There are reportedly more than 300 sex linked recessive diseases and for most of them there is no specific molecular diagnosis. The current alternative to these patients are either perform sex selection by looking at the chromosomes by PGD and transfer only the female embryos back to the mother or termination of all male fetuses after prenatal diagnosis. Until more specific tests are developed there is no alternative to the present procedure.
Women over the age of 35 tend to produce more chromosomally abnormal eggs than younger women. There are 23 pairs of identical chromosomes in each cell. However, in some individuals there is an extra chromosome, which is known as ‘trisomy’. The most well known trisomy is known as Down’s syndrome, where an individual carries three copies of chromosome 21 instead of two. This usually happens during the last stages of egg maturation and leads to an extra or missing chromosome. Eggs and embryos with such abnormalities are called aneuploids.
Recent studies show that the percentage of such abnormalities far exceed the number of healthy live births. This discrepancy is due to the fact that most of these embryos will either not lead to pregnancy or will result in spontaneous abortion. Therefore screening of embryos should increase the chance of having a healthy child and reduce the abortion rate. In addition to offering aneuploidy screening to women of advanced maternal age, it is also offered to patients with repeated spontaneous abortions and repeated IVF failures.
Translocation is the rearrangement of two or more chromosomes where chromosomes are attached to each other. An individual with carriers for translocation is unaffected if there is no missing or extra pieces of chromosome materials and such translocations are called ‘balanced’. The presence of extra or missing chromosome material is termed ‘unbalanced’ translocation. Individuals with balanced translocation do not have any health or developmental problems; the primary risk is the production of unbalanced eggs and embryos.
When one partner carries a balanced translocation, repeated miscarriages or a child born with multiple birth defects may be experienced. PGD can be used in these cases to reduce the chance of spontaneous abortion and significantly increase the chance of having a healthy child.

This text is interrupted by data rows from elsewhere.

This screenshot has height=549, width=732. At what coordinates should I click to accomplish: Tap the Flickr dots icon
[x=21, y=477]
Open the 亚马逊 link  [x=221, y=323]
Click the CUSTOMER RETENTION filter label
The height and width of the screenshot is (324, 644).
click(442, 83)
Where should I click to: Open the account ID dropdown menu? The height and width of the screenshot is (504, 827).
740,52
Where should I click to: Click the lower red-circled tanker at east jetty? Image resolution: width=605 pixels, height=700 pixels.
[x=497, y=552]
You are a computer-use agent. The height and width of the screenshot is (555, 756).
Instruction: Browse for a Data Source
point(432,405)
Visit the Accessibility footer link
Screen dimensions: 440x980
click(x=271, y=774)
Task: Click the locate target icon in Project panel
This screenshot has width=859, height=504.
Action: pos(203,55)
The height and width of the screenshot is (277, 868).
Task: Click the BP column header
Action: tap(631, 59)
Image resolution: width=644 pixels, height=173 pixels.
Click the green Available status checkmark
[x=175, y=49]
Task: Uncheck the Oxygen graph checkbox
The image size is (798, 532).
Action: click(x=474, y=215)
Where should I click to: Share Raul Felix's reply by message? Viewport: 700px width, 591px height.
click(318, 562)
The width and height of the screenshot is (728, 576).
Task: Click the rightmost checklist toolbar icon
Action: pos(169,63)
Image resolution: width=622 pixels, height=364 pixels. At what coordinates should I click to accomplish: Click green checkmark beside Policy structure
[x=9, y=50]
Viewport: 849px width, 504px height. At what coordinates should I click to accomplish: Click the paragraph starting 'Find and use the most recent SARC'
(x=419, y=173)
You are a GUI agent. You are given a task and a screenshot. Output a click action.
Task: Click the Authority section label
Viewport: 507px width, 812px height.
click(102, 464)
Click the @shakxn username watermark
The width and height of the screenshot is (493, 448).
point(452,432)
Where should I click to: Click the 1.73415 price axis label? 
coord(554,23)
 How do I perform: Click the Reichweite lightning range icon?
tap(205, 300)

Because only one or two cells are used for genetic analysis, there is a possibility of misdiagnosis. The accuracy rate has improved considerably from the time it started however the patients are always advised to undergo prenatal diagnosis to confirm PGD results.
For some couples PGD may be the only way to have a healthy child. Ensuring that the embryo transferred is unaffected, PGD for aneuploidy screening will not only increase the couple’s overall chances of a successful pregnancy, it will also reduce the risk of carrying a trisomic fetus and reduce the need for prenatal diagnosis.
By increasing the pregnancy rate this procedure will also spare the emotional and financial cost of unsuccessful treatment cycles.
Asangla Ao is Assistant Professor at McGill University, Department of Ostetrics and Gynecology in the Department of Human Genetics. She is also the Scientific Director of the PGD Program at the McGill Reproductive Centre in Montreal.
PGD has since been offered in more than 40 centres around the world and the number of diseases that can be screened by this technique has increased considerably.